Le poids du clan M et des rivalités familiales
Une note confidentielle du service information, renseignement et analyse stratégique sur la criminalité organisée, datée de 2025 et consultée par l’AFP, présente Jean-François M comme membre du clan M, l’une des vingt bandes criminelles actives en Corse.
Ce document souligne que « la vendetta historique opposant les familles C et M » est « à l’origine de très nombreux assassinats ». Ces affrontements, parfois anciens de plusieurs décennies, continuent d’alimenter une spirale de violences sur l’île.
Camille O, décrit comme « connu des autorités judiciaires », avait déjà été visé par une tentative d’assassinat en 2014. Plusieurs sources proches de l’enquête avaient rappelé cet épisode au moment de sa mort.
Un dossier judiciaire marqué par de multiples mises en cause
Selon une autre source citée par l’AFP, l’assassinat de Camille O serait lié à un triple homicide commis en 2012 près de Corte. Trois hommes avaient alors été abattus dans leur voiture, sur fond de représailles entre les familles M et C. Camille O était considéré comme proche du clan Costa.

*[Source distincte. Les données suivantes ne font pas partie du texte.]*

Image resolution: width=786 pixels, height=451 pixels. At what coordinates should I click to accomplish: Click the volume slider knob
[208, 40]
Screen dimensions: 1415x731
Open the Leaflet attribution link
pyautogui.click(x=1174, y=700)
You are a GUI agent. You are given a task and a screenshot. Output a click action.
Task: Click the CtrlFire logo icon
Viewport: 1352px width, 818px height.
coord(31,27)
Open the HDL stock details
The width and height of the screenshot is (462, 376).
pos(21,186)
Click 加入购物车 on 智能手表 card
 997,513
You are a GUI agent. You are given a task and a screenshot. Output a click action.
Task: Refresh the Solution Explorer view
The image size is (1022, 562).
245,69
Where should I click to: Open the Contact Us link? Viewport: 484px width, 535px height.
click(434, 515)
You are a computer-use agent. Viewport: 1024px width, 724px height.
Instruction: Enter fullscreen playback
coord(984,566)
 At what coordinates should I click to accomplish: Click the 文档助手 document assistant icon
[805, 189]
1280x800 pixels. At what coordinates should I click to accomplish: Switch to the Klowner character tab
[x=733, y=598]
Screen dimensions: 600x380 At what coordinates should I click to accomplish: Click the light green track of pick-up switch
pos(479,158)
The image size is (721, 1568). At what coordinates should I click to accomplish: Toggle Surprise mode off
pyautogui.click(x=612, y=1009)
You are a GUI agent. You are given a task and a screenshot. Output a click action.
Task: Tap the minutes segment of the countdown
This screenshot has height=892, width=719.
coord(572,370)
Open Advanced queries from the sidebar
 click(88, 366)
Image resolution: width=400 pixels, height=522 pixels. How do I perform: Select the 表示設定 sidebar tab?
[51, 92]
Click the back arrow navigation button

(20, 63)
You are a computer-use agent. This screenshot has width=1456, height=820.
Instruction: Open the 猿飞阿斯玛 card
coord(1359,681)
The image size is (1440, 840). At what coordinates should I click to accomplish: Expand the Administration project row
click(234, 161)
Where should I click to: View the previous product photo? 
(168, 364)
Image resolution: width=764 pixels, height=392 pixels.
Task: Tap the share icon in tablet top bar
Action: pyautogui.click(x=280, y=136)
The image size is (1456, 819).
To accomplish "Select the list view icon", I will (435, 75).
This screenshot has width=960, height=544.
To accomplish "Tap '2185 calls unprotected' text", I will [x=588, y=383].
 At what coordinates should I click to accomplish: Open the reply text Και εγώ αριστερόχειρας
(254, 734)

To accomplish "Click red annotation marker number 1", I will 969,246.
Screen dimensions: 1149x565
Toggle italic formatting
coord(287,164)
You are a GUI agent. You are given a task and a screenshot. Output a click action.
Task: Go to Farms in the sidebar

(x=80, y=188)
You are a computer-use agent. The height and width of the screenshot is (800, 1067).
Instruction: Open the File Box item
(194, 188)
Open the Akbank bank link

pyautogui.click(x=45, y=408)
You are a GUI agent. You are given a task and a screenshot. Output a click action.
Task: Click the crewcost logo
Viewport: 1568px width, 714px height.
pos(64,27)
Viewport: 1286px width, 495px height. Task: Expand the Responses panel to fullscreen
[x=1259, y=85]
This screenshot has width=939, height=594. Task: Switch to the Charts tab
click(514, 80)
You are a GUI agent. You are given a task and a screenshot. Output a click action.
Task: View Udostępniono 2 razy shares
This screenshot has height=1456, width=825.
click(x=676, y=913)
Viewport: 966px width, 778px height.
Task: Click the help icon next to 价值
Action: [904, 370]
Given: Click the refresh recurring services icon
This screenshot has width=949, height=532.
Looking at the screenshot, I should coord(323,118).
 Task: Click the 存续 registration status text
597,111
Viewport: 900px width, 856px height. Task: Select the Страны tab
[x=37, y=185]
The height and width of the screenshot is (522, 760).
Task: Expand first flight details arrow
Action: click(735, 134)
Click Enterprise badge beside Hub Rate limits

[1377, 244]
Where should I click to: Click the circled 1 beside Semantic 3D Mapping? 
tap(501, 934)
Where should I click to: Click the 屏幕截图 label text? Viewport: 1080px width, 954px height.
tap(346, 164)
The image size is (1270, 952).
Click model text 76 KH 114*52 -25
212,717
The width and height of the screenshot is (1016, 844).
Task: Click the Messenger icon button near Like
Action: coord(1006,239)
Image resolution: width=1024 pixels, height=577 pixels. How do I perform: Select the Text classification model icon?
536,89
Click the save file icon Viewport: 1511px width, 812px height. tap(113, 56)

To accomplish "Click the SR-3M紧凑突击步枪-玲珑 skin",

Dans le cadre de cette enquête, plusieurs personnes ont déjà été mises en examen. Antoine Pellegrini l’a été en décembre dernier, après cinq hommes interpellés en juin. Christian M, Ludovic L, Lucas S, Julien P et Jean-Marie G avaient été placés en détention provisoire, tout comme M. Pellegrini.
L’instruction se poursuit désormais sous l’autorité de la JIRS de Marseille, spécialisée dans la lutte contre la criminalité organisée. Les magistrats cherchent à établir précisément les responsabilités de chacun dans cette affaire emblématique des dérives mafieuses en Corse.